All the men have left
The women stand together, shredding old cartons and putting them in a rubber bucket. With no grass left, these shredded paper boxes will be fed to the few remaining cattle.
Aminata Boye, Kadjata’s mother, leads the group.
“All the men in Belel Koyle have left,” Aminata says. “We the women have now become bread winners.”
The men, farmers, left with the majority of the cattle. The few cattle that are left behind are for the women and children to sell, in case things get really bad.
The herdsmen left after they couldn’t risk losing any more cattle as the drought worsens. There is little or no grazing areas in Belel Koyle for their cattle to feed on. Above all, most water points have dried up.
With the migration, the farmers hope to save the rest of their cattle. When push comes to shove, they will have cows to sell and get other basic necessities.
“If they don’t go it will be bad for us, it’s hard for us the women, but we have no choice,” Aminata says. For the women, according to Aminata, it’s okay for the men to leave but for children like Kadjata, it’s a nightmare.
Eight-year-old Kadjata, whose been watching the women work, sits quietly in front of their kitchen door, her hands on her cheeks. She looks sadly at the process going on.
When I met Kadjata in December, she was worried that her father would leave her and go with the cattle. This critical moment which Kadjata was not hoping for, happened last Saturday, February 11, 2012. Kadjata’s father, Amadou Ousmane, a 59-year-old cattle farmer left Belel Koyle with the other men, crossed the river and travelled to the neighbouring Senegal.
“I’ve not had any milk since my father left with our cows,” Kadjata sadly says. For Kadjata, like any Fulani rural little girl, cow’s milk is a staple food. Kadjata used to drink cow’s milk in the morning as breakfast before joining her friends in the village to play and in the evening together with couscous as dinner before going to bed. Cow’s milk is life for Fulani children; it makes them grow well, nourished and healthy.

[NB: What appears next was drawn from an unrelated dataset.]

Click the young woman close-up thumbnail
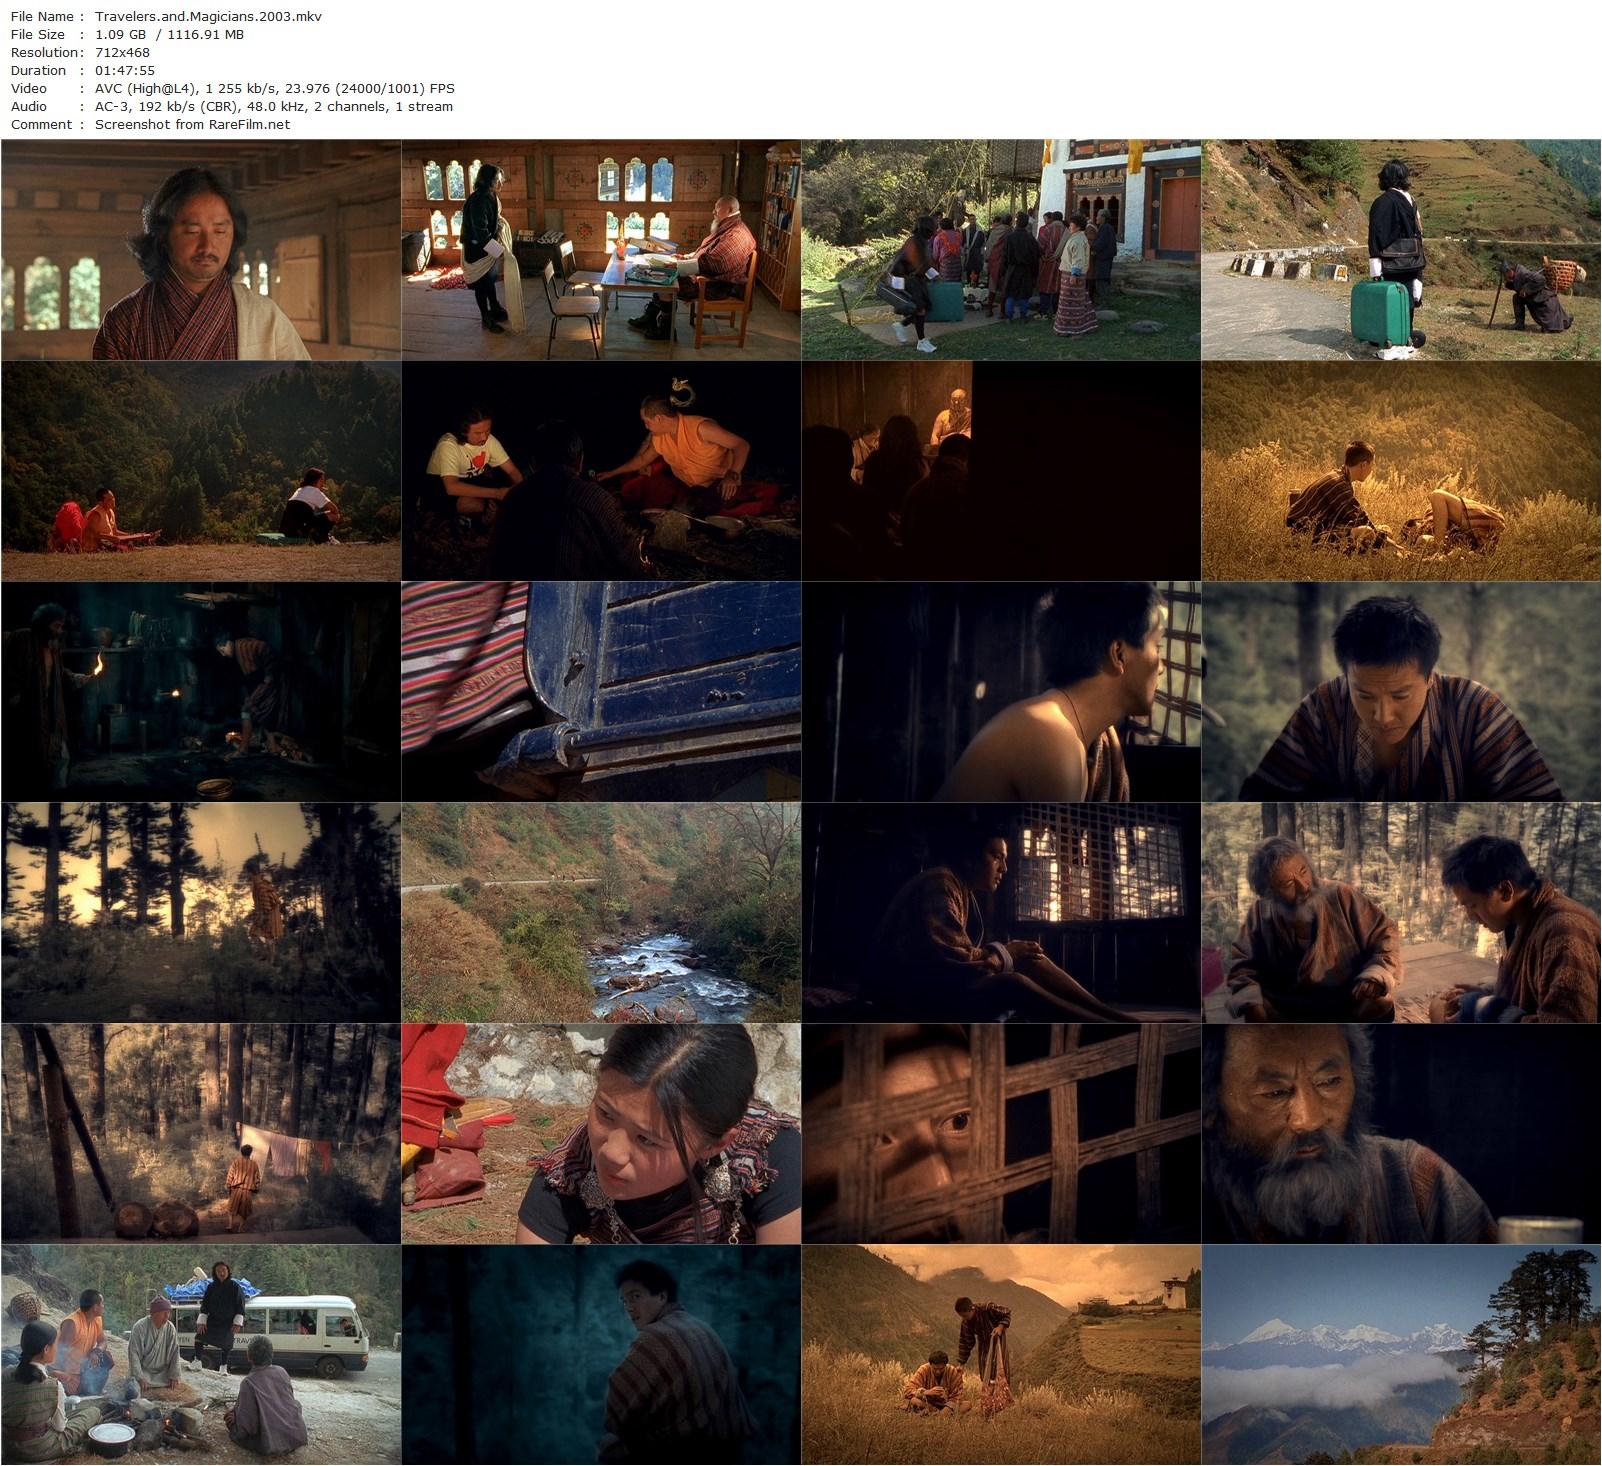The height and width of the screenshot is (1466, 1602). [601, 1134]
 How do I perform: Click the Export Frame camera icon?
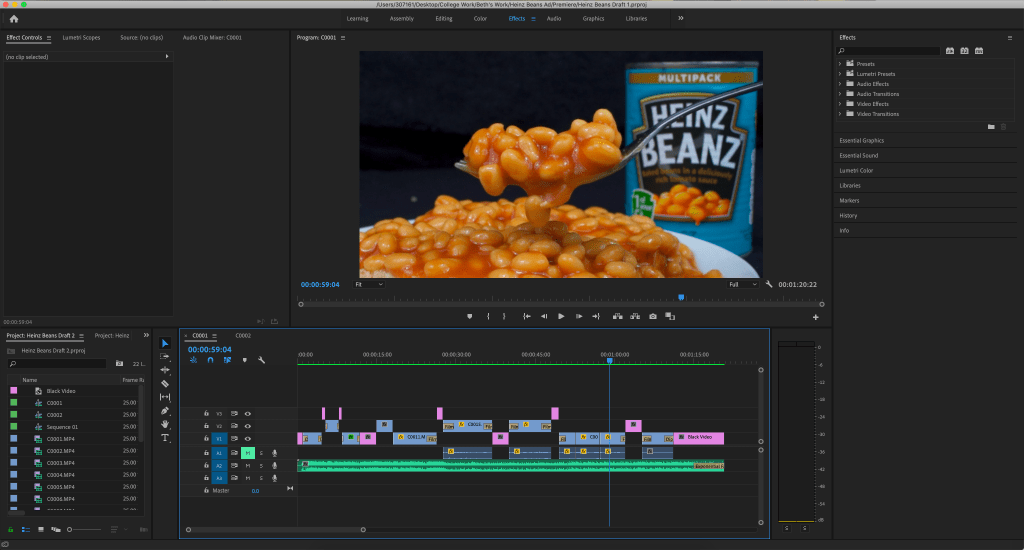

Kadjata longs for the cattle and especially for her father to return as since she was born, she has never spent a day without a calabash filled with milk. “I always drink it joyfully,” she says. As she yearns for her father, Aminata tries very hard to bond with Kadjata, but she is daddy’s little ‘Bewdo’ (Fulani equivalent for Princess).

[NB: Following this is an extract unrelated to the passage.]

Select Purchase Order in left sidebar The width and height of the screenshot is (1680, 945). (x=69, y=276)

Sitting on her mother’s lap, Kadjata is offered porridge, but she takes only a spoon and puts is aside. Aminata sighs, collects it and says “She is not used to eating porridge without milk, it is hard for me, but I’ve to encourage her to eat, so I normally cajole her that the rain is going to fall soon and her Gido [Fulani equivalent for beloved father] will be back. With that, she eats her porridge.”
Aminata, Kadjata’s mother, and other mothers are worried about their children. “If the drought persists, my little Kadjata may be malnourished and sick. I was even thinking today to go to Boghe District and take a little money from what her father left for us to buy some powdered milk and see if Kadjata accepts to drink it.”
When we took a tour of the food bank only seven bags of rice has been added to the eight bags that were there in December, which hoped to feed more than 200 households. To raise money to purchase the seven bags was a huge sacrifice. Each household had to sell their biggest bull and give part of the money to buy the rice while the rest is left with the wives to manage till they come back.
As the men have left Belel Koyle, to save the rest of their cattle they have left behind the women and children, and when the money left for them finishes, it will be hard for them to survive. Hunger and starvation could turn into malnutrition, or worse.